22/02/2023 às 08h31min - Atualizada em 22/02/2023 às 08h31min

Suinocultor que investiu R$ 21 milhões em moderna granja em Glória de Dourados é destaque do Globo Rural

O produtor de leitões Celso Philippi Junior investiu R$ 21 milhões no ano passado na implantação de uma moderna granja em Glória de Dourados (MS) para 3.000 matrizes.

- GLOBO RURAL

O produtor de leitões Celso Philippi Junior investiu R$ 21 milhões no ano passado na implantação de uma moderna granja em Glória de Dourados (MS) para 3.000 matrizes. Ele afirma seguir normas europeias de bem-estar animal e atentar para a sustentabilidade ambiental.

A estrutura tem baias coletivas autolimpantes, gaiolas maiores nas maternidades, ambiente controlado com pressão negativa de ventilação, dosadores automatizadas de ração, tratamento de dejetos, produção de energia por biodigestores e placas voltaicas e captação de água da chuva. Do local, devem sair neste ano 100 mil leitões.

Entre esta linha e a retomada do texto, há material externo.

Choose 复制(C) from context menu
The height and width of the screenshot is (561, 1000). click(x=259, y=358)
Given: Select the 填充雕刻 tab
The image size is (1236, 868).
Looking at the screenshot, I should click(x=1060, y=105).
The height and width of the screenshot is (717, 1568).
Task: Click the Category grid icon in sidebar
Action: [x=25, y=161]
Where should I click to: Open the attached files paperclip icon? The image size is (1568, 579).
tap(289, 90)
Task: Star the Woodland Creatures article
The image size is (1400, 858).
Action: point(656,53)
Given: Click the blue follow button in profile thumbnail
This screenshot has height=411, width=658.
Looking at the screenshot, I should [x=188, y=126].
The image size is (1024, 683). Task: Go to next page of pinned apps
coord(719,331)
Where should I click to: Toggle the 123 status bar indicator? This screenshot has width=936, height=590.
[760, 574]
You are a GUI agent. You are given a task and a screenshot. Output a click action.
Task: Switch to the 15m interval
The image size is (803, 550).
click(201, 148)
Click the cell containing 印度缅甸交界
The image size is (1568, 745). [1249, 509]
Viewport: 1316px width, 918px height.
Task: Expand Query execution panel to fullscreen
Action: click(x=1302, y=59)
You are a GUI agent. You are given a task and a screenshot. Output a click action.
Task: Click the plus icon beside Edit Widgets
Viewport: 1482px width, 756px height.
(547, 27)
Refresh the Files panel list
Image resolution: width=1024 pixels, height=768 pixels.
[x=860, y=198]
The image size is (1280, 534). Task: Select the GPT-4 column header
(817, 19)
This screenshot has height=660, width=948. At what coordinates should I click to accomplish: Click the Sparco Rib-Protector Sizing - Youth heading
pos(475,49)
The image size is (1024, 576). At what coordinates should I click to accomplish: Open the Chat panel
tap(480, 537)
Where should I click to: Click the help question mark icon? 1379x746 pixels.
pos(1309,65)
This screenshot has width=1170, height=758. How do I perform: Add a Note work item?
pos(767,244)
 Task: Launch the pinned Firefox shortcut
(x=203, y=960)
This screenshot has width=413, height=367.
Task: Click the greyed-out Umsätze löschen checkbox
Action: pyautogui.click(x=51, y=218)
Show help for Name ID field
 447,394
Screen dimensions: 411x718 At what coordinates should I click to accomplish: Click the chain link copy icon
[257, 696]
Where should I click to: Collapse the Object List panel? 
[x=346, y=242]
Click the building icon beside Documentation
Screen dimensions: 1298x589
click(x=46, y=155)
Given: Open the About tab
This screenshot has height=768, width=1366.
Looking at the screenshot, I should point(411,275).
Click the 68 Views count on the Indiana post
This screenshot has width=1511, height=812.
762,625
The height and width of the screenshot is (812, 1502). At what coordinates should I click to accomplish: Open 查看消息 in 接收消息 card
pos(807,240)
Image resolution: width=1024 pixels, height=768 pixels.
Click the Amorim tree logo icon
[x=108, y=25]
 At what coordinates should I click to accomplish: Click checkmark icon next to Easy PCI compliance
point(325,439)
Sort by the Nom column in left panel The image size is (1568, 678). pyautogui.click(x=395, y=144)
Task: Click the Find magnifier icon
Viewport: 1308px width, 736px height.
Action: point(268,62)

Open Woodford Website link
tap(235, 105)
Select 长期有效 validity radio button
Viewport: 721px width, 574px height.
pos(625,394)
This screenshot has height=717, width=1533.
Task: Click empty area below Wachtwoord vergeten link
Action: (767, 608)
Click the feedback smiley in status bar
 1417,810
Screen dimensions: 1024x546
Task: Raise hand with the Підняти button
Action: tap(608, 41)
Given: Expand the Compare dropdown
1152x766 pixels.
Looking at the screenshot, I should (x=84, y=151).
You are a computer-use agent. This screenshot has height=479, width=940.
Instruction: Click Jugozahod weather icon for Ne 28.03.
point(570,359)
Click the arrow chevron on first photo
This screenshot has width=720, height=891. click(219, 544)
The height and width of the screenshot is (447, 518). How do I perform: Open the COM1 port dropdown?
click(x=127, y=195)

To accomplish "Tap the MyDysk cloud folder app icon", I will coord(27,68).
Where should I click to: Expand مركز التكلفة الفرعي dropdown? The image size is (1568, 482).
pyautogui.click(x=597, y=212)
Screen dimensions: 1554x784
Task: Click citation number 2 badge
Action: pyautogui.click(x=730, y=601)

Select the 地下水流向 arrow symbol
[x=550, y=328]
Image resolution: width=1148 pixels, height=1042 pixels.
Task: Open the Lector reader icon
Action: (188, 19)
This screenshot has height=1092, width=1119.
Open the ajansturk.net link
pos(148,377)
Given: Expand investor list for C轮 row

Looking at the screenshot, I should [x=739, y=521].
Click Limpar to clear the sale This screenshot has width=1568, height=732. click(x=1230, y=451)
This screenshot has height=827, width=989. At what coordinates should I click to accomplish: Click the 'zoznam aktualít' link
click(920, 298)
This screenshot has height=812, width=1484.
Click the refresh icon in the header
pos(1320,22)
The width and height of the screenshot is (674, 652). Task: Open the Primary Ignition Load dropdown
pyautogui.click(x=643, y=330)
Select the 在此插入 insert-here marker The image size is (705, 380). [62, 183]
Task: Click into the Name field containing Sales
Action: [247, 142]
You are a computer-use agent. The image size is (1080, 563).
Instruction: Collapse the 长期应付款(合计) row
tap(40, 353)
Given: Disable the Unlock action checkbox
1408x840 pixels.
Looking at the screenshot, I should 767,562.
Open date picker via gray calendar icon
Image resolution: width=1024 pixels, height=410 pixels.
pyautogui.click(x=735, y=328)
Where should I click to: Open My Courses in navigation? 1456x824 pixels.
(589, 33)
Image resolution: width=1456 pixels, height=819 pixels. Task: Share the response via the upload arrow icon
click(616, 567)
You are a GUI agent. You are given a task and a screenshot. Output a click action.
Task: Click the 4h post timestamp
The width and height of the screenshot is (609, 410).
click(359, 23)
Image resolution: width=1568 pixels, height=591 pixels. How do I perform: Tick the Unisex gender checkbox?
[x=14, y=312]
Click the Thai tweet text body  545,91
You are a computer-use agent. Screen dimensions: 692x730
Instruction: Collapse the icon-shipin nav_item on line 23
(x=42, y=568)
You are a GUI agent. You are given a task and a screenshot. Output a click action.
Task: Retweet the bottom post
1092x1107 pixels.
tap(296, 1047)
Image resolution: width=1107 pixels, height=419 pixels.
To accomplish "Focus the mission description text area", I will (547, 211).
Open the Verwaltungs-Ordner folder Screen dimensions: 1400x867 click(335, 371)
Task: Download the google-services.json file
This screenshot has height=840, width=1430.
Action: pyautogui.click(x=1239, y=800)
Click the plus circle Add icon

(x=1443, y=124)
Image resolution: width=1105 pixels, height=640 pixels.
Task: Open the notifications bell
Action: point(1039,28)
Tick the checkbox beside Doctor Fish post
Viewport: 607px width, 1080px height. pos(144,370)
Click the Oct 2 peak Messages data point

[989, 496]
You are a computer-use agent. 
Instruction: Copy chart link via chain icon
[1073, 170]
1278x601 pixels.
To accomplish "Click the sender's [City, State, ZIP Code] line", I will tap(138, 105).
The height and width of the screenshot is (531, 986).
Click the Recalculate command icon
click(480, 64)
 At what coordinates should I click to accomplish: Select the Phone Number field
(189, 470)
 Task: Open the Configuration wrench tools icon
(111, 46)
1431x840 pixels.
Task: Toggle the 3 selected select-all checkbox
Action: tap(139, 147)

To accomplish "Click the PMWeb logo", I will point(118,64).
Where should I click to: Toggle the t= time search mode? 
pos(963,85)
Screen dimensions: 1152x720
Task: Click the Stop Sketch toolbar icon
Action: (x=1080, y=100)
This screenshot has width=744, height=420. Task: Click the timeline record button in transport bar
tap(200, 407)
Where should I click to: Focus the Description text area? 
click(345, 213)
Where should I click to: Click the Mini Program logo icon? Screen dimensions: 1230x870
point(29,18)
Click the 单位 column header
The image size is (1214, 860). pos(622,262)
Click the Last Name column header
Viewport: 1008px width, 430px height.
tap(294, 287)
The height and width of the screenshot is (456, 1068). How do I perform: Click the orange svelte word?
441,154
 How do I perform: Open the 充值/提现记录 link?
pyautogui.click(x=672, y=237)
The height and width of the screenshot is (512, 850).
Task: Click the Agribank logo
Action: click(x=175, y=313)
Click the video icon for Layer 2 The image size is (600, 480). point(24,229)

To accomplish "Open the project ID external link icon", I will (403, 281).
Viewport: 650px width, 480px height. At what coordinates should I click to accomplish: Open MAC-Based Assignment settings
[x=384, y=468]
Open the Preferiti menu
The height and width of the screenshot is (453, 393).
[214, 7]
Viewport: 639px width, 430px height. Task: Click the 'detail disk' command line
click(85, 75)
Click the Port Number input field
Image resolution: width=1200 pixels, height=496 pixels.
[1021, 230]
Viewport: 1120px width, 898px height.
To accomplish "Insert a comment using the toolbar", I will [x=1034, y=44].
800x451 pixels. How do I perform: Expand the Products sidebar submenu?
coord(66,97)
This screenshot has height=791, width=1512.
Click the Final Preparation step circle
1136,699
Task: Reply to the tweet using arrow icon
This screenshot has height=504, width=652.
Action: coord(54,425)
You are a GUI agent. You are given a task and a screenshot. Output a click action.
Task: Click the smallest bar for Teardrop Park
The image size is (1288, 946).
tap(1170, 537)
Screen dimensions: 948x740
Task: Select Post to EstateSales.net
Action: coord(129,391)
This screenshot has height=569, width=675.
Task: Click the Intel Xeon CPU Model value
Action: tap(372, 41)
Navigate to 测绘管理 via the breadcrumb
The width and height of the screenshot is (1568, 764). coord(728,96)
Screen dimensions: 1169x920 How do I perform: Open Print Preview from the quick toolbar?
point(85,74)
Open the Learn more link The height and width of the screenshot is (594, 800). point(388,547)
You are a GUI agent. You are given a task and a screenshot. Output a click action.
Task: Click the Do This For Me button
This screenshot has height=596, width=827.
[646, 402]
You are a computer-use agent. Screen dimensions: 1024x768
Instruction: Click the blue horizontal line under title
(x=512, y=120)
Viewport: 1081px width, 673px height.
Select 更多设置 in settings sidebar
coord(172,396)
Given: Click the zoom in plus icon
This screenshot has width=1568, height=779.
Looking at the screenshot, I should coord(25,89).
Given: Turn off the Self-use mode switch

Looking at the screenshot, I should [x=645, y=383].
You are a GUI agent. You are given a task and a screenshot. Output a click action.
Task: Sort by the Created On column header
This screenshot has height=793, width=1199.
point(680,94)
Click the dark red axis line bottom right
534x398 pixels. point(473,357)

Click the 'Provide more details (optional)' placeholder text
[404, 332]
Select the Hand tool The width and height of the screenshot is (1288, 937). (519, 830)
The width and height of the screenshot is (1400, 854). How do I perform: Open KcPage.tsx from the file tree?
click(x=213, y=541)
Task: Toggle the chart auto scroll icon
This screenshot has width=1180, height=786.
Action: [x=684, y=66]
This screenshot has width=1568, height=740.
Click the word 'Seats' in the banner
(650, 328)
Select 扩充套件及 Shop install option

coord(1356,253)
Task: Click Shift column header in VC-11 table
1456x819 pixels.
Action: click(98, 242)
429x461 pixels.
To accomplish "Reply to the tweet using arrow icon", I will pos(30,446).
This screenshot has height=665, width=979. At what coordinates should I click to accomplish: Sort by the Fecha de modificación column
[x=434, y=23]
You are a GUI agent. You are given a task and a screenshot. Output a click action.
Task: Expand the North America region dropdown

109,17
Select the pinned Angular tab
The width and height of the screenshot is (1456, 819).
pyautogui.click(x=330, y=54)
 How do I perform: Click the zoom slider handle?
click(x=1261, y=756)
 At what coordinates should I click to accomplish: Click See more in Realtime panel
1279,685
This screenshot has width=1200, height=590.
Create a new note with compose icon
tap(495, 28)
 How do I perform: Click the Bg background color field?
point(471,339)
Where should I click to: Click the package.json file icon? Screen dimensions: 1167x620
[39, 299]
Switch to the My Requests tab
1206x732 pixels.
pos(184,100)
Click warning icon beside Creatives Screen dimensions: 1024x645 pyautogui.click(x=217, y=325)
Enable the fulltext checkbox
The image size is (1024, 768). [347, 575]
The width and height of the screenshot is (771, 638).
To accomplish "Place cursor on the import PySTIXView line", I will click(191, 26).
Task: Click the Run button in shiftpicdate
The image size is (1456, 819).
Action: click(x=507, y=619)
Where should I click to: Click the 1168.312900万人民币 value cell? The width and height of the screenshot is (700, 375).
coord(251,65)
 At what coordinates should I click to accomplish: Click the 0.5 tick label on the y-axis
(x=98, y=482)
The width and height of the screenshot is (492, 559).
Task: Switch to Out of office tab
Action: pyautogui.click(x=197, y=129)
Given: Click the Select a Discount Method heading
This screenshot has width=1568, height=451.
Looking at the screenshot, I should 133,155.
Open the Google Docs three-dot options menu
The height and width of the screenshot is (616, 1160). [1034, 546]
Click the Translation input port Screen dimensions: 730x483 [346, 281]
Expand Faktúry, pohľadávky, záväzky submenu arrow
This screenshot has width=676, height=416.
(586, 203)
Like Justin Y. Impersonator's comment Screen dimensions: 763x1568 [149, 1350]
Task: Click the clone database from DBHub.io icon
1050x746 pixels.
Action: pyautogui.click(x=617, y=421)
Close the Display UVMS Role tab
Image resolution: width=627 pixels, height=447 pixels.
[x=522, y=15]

Agora, o suinocultor se prepara para outro investimento: com orientação técnica da JBS, empresa com a qual mantém contrato de integração, ele vai instalar até julho “brinquedos” para entreter os suínos no confinamento e diminuir o estresse comportamental dos animais. A introdução de correntes, pedaços de madeira, borracha, galões e mangueiras de plástico, tubos e outros apetrechos nas baias é chamada de enriquecimento ambiental ou segunda onda de bem-estar animal, técnica já empregada com sucesso em granjas da Europa.

“Suíno é muito curioso. Quando está sem fazer nada no confinamento, pode se tornar agressivo e morder o rabo do outro, por exemplo. Se o rabo sangrar, os outros animais vão morder também e aí vira caso de canibalismo. Se não separar e tratar o animal, ele pode até morrer”, explica Philippi Junior, que tem outra granja em Jateí (MS), com 2.400 matrizes e a produção anual de 84 mil leitões.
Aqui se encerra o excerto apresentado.